» Your goal:
Only lines containing "sidebar" are wanted from the data below. Copy those lines.

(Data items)
===============

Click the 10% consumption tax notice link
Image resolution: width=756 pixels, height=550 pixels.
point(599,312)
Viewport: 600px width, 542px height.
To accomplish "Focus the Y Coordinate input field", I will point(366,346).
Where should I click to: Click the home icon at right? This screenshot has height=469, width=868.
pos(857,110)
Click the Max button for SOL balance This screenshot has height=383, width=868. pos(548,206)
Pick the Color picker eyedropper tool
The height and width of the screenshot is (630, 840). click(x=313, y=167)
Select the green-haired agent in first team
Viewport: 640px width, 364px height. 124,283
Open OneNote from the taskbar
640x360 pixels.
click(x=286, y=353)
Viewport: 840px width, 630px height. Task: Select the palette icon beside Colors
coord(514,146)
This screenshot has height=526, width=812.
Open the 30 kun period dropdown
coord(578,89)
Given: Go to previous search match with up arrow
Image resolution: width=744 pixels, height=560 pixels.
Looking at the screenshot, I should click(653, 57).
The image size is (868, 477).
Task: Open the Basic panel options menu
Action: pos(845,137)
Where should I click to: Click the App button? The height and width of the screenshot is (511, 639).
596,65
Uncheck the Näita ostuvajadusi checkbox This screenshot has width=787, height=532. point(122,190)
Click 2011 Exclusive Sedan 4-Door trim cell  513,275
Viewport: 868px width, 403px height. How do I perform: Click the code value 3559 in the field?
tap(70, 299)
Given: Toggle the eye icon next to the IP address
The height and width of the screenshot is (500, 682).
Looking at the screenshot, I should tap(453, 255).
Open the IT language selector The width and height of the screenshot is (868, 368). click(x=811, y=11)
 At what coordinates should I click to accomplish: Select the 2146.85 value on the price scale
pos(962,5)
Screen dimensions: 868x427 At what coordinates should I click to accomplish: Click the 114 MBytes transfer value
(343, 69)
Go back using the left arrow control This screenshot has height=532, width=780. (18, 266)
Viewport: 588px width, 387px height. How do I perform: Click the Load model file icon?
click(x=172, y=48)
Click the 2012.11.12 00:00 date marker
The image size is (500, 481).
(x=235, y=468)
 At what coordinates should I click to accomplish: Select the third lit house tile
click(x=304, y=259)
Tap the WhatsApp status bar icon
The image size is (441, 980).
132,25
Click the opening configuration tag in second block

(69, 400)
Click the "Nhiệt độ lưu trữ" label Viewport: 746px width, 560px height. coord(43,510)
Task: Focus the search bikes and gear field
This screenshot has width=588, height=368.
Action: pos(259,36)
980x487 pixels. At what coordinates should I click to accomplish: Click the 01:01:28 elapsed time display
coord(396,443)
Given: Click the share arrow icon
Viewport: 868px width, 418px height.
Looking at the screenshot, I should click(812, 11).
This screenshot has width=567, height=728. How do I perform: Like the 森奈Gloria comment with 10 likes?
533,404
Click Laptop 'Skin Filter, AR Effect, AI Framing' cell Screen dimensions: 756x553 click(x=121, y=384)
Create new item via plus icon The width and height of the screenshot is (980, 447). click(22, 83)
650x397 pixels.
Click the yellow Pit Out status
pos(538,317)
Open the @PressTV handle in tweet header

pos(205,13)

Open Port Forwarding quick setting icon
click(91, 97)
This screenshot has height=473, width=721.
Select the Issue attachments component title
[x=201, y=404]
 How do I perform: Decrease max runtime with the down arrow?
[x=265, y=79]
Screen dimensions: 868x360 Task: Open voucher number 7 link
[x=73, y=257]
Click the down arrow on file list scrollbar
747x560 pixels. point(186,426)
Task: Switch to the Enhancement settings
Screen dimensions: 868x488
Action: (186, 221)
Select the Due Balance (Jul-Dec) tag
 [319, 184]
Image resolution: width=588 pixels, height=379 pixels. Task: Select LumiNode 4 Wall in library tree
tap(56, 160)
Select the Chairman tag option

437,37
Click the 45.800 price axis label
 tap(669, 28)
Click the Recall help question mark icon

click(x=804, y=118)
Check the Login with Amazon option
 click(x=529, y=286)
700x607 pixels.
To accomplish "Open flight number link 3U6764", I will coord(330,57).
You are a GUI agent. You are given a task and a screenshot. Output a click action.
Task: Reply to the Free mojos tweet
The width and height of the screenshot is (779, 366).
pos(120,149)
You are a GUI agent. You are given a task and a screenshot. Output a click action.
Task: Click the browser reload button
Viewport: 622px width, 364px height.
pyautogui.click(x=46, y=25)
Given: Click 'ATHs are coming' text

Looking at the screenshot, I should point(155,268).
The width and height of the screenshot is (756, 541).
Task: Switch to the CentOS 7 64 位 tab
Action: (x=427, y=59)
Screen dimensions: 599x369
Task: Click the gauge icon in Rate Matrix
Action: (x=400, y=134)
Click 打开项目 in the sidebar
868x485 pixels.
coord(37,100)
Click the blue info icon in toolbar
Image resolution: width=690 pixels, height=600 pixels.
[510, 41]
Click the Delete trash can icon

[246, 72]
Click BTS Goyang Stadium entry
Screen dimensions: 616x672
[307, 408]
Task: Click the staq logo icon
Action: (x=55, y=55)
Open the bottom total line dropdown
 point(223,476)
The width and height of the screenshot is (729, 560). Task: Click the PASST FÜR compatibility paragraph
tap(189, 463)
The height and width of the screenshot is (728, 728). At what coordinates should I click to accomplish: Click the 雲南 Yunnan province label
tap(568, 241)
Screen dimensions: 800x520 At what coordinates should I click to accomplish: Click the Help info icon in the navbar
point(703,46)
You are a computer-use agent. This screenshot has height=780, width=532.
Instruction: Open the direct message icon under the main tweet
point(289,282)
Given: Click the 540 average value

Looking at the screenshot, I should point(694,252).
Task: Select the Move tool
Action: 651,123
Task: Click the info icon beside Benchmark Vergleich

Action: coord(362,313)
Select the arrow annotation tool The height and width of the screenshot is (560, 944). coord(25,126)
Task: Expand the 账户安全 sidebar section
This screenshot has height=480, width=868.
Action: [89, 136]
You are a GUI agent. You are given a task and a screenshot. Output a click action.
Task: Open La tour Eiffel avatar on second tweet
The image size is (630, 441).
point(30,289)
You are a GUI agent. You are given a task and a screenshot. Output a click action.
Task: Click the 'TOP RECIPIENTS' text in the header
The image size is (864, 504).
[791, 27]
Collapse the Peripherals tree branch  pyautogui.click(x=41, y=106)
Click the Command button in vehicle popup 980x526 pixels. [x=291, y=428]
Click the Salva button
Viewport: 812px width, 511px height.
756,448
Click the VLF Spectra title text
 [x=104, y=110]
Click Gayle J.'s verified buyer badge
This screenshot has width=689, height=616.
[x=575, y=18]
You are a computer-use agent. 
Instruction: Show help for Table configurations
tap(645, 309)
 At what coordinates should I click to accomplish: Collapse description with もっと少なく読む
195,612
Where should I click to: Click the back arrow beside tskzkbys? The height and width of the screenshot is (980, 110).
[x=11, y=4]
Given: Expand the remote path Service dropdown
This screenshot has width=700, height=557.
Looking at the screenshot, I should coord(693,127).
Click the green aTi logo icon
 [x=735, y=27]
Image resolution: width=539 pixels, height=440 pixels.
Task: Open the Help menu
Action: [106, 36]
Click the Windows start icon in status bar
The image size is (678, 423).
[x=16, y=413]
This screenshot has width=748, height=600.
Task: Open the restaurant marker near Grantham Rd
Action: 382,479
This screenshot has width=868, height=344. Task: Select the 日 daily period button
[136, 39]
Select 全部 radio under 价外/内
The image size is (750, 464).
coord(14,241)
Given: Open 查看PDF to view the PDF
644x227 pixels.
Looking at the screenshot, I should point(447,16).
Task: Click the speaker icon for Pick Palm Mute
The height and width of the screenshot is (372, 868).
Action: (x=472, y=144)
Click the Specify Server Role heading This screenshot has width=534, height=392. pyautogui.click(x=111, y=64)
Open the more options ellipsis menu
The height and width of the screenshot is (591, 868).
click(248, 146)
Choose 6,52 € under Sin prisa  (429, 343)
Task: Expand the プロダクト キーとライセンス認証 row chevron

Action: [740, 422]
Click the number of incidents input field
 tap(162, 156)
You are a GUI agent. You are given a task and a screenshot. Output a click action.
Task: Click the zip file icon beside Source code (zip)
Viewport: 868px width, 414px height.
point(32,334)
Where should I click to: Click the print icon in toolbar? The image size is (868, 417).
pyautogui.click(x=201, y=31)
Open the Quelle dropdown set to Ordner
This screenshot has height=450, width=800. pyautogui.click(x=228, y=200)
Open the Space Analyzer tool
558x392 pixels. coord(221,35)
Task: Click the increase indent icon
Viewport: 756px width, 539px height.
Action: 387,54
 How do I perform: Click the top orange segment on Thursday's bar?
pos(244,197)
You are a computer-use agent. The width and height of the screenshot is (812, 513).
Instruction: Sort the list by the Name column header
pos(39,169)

===============

» Completed task:
Click 打开项目 in the sidebar
Task: Expand the 账户安全 sidebar section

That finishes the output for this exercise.